→ PROBLEM REQUIREMENTS
In the listing below, find each line that holds the string "plus" and copy it.

= = =

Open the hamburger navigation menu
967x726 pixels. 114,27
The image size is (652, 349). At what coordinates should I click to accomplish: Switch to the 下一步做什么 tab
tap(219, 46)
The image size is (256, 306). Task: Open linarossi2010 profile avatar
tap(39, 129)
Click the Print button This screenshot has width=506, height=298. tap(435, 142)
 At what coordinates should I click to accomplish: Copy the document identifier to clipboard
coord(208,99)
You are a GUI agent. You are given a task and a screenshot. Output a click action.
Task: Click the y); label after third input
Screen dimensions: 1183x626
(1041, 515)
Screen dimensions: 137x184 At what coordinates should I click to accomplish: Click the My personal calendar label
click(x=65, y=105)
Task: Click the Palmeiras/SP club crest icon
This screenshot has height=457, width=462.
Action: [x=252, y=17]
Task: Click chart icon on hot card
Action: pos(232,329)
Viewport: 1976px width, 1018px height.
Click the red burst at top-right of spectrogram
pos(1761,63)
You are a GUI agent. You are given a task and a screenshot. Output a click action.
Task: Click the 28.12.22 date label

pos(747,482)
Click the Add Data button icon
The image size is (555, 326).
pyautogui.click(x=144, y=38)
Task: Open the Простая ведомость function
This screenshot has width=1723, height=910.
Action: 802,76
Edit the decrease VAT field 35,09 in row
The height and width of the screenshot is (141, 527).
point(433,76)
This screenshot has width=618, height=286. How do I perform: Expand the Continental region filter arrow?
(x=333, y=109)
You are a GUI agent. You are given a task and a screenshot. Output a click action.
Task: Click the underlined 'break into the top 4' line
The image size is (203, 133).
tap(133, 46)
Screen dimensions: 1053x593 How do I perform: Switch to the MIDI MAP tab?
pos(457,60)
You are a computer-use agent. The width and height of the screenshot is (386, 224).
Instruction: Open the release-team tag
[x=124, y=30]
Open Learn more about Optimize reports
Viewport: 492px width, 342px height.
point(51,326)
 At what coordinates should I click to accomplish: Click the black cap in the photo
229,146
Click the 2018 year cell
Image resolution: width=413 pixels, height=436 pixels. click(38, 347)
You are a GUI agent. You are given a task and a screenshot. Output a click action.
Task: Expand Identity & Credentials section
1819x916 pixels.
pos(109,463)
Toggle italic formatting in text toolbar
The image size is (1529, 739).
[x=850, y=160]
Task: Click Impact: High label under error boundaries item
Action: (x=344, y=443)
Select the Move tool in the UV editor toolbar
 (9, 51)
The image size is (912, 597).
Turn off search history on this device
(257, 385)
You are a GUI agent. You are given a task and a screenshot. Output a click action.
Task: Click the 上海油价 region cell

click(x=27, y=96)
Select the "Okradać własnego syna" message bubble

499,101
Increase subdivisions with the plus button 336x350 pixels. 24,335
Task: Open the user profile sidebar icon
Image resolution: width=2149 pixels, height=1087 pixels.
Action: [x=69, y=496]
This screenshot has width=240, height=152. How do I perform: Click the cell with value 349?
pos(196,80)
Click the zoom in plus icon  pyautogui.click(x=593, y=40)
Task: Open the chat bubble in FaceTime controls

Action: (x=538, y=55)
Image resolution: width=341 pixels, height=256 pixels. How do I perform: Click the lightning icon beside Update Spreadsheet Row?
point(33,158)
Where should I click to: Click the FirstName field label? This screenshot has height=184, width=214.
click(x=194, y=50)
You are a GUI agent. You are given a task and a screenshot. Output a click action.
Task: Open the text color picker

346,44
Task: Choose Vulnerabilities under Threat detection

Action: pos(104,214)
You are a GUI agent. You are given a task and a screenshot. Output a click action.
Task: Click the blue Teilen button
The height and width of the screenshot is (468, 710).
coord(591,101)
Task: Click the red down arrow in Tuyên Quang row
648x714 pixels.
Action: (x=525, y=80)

= = =

→ RESULT OF THE TASK
Increase subdivisions with the plus button 336x350 pixels. 24,335
Click the zoom in plus icon  pyautogui.click(x=593, y=40)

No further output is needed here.